COVID-19 Update - Is Your Trust Fit For Purpose

As we look at reducing the alert levels over the next few months New Zealand as a country will face an uncertain economic climate and it is likely a lot of businesses will lay off large numbers of staff or fail completely. If a business fails, it will be important as a business owner that your personal assets are protected in the event that creditors look to owners who have personally guaranteed the borrowings or trade suppliers of the business. Most business owners would have set up a trust to hold assets such as the family home, but does the trust actually offer sufficient protection? In other words, is the trust still fit for purpose.

A trust structure has traditionally been used for asset protection, but it is by no means a silver bullet. Over time there have been various ways developed to effectively unlock trust structures so that creditors can attack the assets held in the trust to satisfy claims against either individuals or wholly-owned businesses. These attacks have focused on who has effective control over the trust and in a number of cases it is not really the trustees that have control but instead another party. This was not intended by the parties but through a combination of how the trust documents were drafted as well as how the parties have interacted with each other the protection a trust was thought to provide does not actually exist.

These matters are further complicated when a business is run in the trust itself and causes the trust to become insolvent. We would also recommend a trading business be held in a separate company that is owned by a Trust, but historically this has not always happened. The major issue if a Trust becomes insolvent is that the trustees will be personally liable for the debts of the trust. This is an issue if you are acting in your personal capacity. However, recent case law in New Zealand has also shown that directors of corporate trustees could also be in the firing line especially if they are involved with the trust in a different capacity, i.e. settlor and/or beneficiary. As we saw in the Clayton litigation a couple of years ago Courts in New Zealand are looking at the substance of arrangements and who is really in control.

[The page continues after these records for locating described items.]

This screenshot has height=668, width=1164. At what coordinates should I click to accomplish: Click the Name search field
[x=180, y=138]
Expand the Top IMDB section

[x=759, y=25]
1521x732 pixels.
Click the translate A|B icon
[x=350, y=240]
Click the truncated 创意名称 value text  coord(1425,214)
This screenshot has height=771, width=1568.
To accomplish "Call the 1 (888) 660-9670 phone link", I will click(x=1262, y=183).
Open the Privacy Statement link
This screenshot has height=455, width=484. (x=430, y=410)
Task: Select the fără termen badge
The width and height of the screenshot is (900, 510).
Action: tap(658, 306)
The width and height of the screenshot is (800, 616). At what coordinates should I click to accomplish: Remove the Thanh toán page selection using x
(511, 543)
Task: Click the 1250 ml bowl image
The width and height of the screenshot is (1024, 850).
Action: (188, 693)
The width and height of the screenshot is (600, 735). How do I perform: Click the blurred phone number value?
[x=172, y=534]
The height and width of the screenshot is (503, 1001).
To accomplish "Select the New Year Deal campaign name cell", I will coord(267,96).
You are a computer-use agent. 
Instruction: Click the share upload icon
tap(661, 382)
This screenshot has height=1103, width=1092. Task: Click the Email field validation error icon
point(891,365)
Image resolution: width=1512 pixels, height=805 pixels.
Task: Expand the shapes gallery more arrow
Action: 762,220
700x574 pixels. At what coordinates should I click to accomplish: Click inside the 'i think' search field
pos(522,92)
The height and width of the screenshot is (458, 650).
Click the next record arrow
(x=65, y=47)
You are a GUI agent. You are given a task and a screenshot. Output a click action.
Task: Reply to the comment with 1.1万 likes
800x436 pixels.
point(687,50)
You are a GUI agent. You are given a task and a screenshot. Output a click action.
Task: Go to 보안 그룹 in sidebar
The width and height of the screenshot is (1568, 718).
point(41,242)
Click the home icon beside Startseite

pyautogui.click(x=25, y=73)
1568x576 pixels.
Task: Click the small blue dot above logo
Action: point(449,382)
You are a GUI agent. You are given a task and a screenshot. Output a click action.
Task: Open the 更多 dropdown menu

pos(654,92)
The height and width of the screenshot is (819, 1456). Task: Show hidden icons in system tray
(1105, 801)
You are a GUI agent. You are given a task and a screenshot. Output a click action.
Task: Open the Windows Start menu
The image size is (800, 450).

We also anticipate the current economic climate and lockdown will put a great deal of pressure of relationships, with a number of them failing. For partners that have a lot of assets in trust structures, this is going to mean a lot of work to unwind those structures and effectively divide the relationship assets. Parties who brought substantial assets held in a trust into a relationship will also need to ensure the trust structure will provide protection in these circumstances.

Then there are the financial aspects of the structure. Are individuals owed money by the trust? Has the accountant kept on top of the loan accounts and inter-entity advances to ensure that assets in the trust are in fact protected?

If you need certainty the team at Covisory can help you by reviewing your existing trust structure to ensure it does provide you with sufficient protection heading into these uncertain economic times.

We will include a detailed review of the overall architecture of the structure and the associated documentation. It will also be important to determine how the parties have interacted with each other in the past and whether there are any ‘control’ issues that need to be considered. Finally, a review of current Wills and Enduring Powers of Attorney should be done as they make up part of the overall succession plan for you.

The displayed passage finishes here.